Hospice is an area of healthcare that presents both old and new stressors where the nebulous concept of stress might be further explained when specific pieces of the puzzle are first understood. The literature, however, tends to combine both home hospice care and inpatient hospice nurses in discussions and research about hospice nurses. Although similar, the two areas assist patients at different levels of acuity and may require different skills; thus, the stresses experienced by the two types of hospice nurses may be different. Furthermore, the concept of perceived general self-efficacy has been shown to play a role in the levels of perceived stress in individuals. Adding this component to the study of stress in hospice nurses adds a new factor that may help to discover how individuals deal with the inherent stress of dealing with dying patients on a day-to-day basis.

As nurses with varying abilities and backgrounds migrate into hospice work, it is important to determine the factors that predict their success and, conversely, mitigate their failure to succeed. This research study was an attempt to further discern the factors that cause stress in inpatient and home hospice nurses and investigate the role that perceived self-efficacy has in these factors.

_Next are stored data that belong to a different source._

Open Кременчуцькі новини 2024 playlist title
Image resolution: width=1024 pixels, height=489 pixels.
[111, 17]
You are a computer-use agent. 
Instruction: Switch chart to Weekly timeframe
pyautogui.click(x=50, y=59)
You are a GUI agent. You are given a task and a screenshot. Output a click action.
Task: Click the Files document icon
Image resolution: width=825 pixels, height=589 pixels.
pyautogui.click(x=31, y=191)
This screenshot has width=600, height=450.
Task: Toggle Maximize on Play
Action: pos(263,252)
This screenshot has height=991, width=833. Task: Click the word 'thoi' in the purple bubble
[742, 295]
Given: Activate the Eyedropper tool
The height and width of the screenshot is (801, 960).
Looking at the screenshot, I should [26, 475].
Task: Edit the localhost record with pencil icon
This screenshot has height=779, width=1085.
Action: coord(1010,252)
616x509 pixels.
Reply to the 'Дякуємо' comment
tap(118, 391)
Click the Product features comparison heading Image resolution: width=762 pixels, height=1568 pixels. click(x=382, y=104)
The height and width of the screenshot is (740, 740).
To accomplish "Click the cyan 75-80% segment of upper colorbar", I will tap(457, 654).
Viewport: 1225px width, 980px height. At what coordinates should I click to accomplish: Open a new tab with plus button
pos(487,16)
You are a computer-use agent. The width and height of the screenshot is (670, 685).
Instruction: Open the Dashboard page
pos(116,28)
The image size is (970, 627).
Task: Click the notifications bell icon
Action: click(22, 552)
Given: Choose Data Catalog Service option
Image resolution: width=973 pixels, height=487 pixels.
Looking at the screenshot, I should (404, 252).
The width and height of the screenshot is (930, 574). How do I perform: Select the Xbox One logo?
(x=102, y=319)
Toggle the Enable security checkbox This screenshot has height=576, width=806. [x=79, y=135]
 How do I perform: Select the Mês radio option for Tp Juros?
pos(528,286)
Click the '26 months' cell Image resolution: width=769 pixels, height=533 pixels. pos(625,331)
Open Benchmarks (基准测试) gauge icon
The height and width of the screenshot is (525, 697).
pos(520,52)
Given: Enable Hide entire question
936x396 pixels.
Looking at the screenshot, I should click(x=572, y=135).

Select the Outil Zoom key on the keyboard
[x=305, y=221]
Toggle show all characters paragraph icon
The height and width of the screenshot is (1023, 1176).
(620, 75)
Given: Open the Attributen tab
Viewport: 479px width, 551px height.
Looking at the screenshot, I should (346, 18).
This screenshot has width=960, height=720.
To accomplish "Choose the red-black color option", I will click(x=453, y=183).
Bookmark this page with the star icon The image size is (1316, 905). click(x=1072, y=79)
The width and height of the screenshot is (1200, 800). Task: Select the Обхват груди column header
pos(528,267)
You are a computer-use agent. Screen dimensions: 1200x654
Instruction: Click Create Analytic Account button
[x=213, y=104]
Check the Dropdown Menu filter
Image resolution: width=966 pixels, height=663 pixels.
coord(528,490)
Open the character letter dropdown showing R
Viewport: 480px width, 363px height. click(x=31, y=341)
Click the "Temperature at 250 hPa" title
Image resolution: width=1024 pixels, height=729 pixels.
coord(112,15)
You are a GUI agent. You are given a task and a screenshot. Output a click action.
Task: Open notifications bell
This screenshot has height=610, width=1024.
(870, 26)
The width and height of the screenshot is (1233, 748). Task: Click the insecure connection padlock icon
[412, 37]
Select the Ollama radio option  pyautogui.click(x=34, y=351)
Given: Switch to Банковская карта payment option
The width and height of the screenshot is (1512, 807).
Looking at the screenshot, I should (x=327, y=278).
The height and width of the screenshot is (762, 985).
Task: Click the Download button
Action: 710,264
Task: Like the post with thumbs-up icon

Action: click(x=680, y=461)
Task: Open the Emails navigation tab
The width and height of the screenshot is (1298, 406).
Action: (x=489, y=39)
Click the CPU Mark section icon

The research methodology used to resolve the questions addressed by the study was that of a quantitative cross-sectional descriptive study. In the study of work-related stress among nurses, the Nursing Stress Scale (NSS) is the best known and most widely used scale. The NSS, originally developed in 1981, is a 34-item, four-point Likert scale that was developed to measure the frequency and major sources of stress experienced by nurses on hospital units. The NSS consists of items containing typical stressors specific to nurses based on a number of research studies. Gray-Toft and Anderson reviewed the literature and conducted interviews with nurses, physicians, and chaplains. This original instrument contains 34 items divided into three subscales.

Because the NSS was designed for hospital nurses, and because of the inclusion of home hospice nurses, the NSS was slightly modified for this study. The questions cover the eight variables of workload, uncertainty about treatment, conflict with physicians, death and dying, inadequate preparation, conflict with other nurses, lack of support, and family interactions. However, only two questions regarding each variable were asked using the NSS as a reference. The Likert scale was expanded to 6 points to allow a larger range of choices. A pilot survey distribution of this modified NSS was developed and tested before being used to collect data. The study also used collected demographic data to study the possible relationships between perceived stress, perceived general self-efficacy, and age, level of education, and years of work experience. Data generated by the survey were subsequently interpreted by the online data collection service and cross-checked in SPSS (SPSS, Chicago, IL) through the analysis techniques of univariate analysis including frequency distribution, measures of central tendency and measures of spread, range and SD and bivariate analysis of t test, and Pearson r correlation coefficient and multivariate analysis.